Privacy Under the Federal Trade Commission: Enforcement Actions of the FTC
Congress created the Federal Trade Commission (FTC) in 1914 to prevent unfair methods of competition in commerce. In 1938, Congress gave the FTC the grant to enforce the prohibition on “unfair and deceptive acts or practices”, which, in the area of privacy, has largely centered on false and misleading statements concerning companies’ privacy policies and data collection processes. The FTC develops policy in the field of privacy by issuing opinions in its enforcement actions against companies that violate the FTC Act prohibition on unfair or deceptive acts and practices. The FTC is driven largely by the desire to protect consumers from unfair and deceptive business practices in the marketplace. The FTC conducts investigations into alleged violations of the FTC Act and responds to consumer complaints of alleged wrongdoing on the part of businesses. The FTC has filed dozens of complaints against companies for violation of the FTC Act and other companies often use these opinions to ensure that they are complying with the provisions of the Act. The FTC also has the power to administer the Children’s Online Privacy Protection Act (COPPA), the Privacy Rule, the Safeguards Rule and the Fair Credit Reporting Act (FCRA).
Violation of the FTC Act was the most common source of complaints against companies. The most common violation of the FTC Act was the failure to comply with the terms of Section 5, which prohibits unfair or deceptive acts or practices in or affecting commerce. Misrepresentations may constitute deceptive acts or practices prohibited by Section 5 of the FTC Act. A common misrepresentation is a company stating that it has implemented adequate and appropriate security measures when in fact it has not. The act of failing to provide reasonable and appropriate security for consumers’ personal information may constitute an unfair act or practice under the Act, even if the company did not make claims to the contrary.
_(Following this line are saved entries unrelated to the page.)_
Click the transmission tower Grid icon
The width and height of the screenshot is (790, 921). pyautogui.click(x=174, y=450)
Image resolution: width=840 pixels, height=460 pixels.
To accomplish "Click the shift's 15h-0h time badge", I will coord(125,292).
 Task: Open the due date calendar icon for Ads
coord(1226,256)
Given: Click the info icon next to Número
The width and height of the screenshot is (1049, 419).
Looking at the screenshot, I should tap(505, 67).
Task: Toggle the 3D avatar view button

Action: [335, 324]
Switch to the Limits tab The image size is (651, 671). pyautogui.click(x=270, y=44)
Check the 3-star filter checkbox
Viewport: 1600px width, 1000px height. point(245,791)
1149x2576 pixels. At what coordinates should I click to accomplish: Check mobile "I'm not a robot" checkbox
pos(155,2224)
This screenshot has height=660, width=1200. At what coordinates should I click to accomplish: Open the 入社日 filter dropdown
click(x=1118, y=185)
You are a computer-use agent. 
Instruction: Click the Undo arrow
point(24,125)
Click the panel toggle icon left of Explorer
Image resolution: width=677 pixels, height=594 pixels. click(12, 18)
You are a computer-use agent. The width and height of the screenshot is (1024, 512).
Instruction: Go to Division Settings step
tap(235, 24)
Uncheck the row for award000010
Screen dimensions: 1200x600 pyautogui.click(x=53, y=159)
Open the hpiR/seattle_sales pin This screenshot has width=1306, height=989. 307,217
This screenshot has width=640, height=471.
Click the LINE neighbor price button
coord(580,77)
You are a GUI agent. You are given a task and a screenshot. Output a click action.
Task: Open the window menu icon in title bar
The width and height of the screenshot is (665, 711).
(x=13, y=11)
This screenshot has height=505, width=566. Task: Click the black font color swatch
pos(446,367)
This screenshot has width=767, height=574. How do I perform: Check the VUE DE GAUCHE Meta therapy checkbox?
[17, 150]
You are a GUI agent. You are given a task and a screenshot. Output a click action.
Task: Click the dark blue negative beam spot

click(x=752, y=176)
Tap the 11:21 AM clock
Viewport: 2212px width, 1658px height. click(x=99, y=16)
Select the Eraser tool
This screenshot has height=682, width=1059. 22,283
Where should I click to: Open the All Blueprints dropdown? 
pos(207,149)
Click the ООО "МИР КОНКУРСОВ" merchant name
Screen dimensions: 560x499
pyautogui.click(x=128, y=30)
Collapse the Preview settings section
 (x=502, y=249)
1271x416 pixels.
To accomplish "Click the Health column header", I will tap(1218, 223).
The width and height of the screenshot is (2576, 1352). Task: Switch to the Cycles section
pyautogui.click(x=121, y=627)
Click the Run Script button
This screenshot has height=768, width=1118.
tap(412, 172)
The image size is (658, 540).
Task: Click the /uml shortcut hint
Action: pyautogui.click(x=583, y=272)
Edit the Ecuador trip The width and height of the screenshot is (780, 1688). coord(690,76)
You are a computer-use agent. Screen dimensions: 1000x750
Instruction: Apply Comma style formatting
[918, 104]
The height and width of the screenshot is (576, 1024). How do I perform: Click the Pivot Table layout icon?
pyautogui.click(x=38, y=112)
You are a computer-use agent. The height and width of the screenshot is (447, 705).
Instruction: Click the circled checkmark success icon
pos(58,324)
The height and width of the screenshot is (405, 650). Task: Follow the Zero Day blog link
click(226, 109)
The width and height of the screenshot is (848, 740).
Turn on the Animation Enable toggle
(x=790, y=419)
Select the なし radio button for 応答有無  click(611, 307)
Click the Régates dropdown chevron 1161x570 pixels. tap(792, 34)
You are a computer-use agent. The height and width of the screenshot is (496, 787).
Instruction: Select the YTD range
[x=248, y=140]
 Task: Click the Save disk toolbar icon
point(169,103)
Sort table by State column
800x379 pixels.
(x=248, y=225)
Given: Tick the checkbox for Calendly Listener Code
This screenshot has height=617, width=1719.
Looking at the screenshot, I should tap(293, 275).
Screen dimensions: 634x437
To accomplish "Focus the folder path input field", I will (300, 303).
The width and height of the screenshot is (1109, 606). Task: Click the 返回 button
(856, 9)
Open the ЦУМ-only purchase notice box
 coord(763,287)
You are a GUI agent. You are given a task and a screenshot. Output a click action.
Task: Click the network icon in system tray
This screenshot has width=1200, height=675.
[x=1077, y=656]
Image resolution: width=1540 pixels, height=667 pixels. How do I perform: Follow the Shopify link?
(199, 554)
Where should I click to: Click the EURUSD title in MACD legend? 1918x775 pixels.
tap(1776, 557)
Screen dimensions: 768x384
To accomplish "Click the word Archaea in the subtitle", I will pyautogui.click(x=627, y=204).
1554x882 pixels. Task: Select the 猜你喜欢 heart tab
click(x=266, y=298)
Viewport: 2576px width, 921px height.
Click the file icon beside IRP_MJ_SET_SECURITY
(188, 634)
The FTC’s power to enforce the prohibition on unfair and deceptive acts or practices also extends to the U.S.-EU Safe Harbor program. The U.S.-EU Safe Harbor Framework allows American companies to transfer personal data outside of Europe in a manner that is compliant with the European Union Directive on Data Protection (“Directive”). The Directive sets standards for privacy and data security protection. The Directive requires EU member states to prohibit the transfer of personal data outside the EU unless the European Commission has approved of the recipient. The U.S.-EU Safe Harbor Framework creates a mechanism to allow for data transfer outside of the EU. In order to join the Safe Harbor, a company must self-certify to the U.S. Department of Commerce that it complies with the seven principles of the Safe Harbor. The seven principles are notice, choice, onward transfer, access, security, data integrity and enforcement. Companies that are under the jurisdiction of the FTC are eligible to join the Safe Harbor. Companies must re-certify their Safe Harbor status each year in order to be current members of the Safe Harbor. If a company fails to re-certify but does not notify the Department of Commerce this is a misrepresentation and a violation of Section 5 of the FTC Act. If a company self-certifies to the Safe Harbor but fails to adequately abide by the principles, the FTC has the authority to bring an enforcement action against them based on the FTC Act, which prohibits unfair or deceptive acts or practices.
The Fair Credit Reporting Act (FCRA), which is administered by the FTC, applies to companies that are in the business of furnishing consumer reports. Consumer reports are reports that bear on a consumer’s character, general reputation, personal characteristics, or mode of living or other attributes, and are used, or are expected to be used, as a factor in determining a consumer’s eligibility for employment or credit and insurance determinations. Section 607(b) of the FCRA requires all companies that create consumer reports to follow reasonable procedures to assure the maximum possible accuracy of the information contained in the reports. A consumer-reporting agency may only furnish reports to a person or business, which has a permissible purpose in obtaining the report. Under the FCRA, consumer-reporting agencies must make a reasonable effort to determine that the parties that it furnishes reports to are using the reports for permissible purposes. The most common reason for an enforcement action by the FTC was failure by the companies to adequately ensure that the reports were being used for permissible purposes as defined by the FCRA.
Two types of violations of the FTC Act were present in all of the FTC enforcement cases over the past five years. The FTC either charged companies with deceptive acts or practices in violation of Section 5 or unfair acts or practices in violation of Section 5. Misrepresentations were the most common source of an FTC complaint as they constitute deceptive acts or practices. Misrepresentations arose when companies claimed that they provided adequate protections for consumers’ personal information but failed to do so. The FTC most commonly uncovered these security and privacy failures when breaches occurred in which unauthorized users were able to access consumer information. The FTC most often cited companies for making these types of misrepresentations when they failed to ensure that adequate password protections were in place and when they stored and transmitted personal information in plain text. The FTC also accused companies of misrepresenting the adequacy of their security measures when it was evident that the company did not have a comprehensive privacy and security procedure in place. The FTC charged companies with unfair acts or practices when their security procedures were so inadequate that the lack of security for consumers’ personal information could be considered unfair to consumers.
Lisa Lansio is a J.D. candidate, ’15, at the NYU School of Law.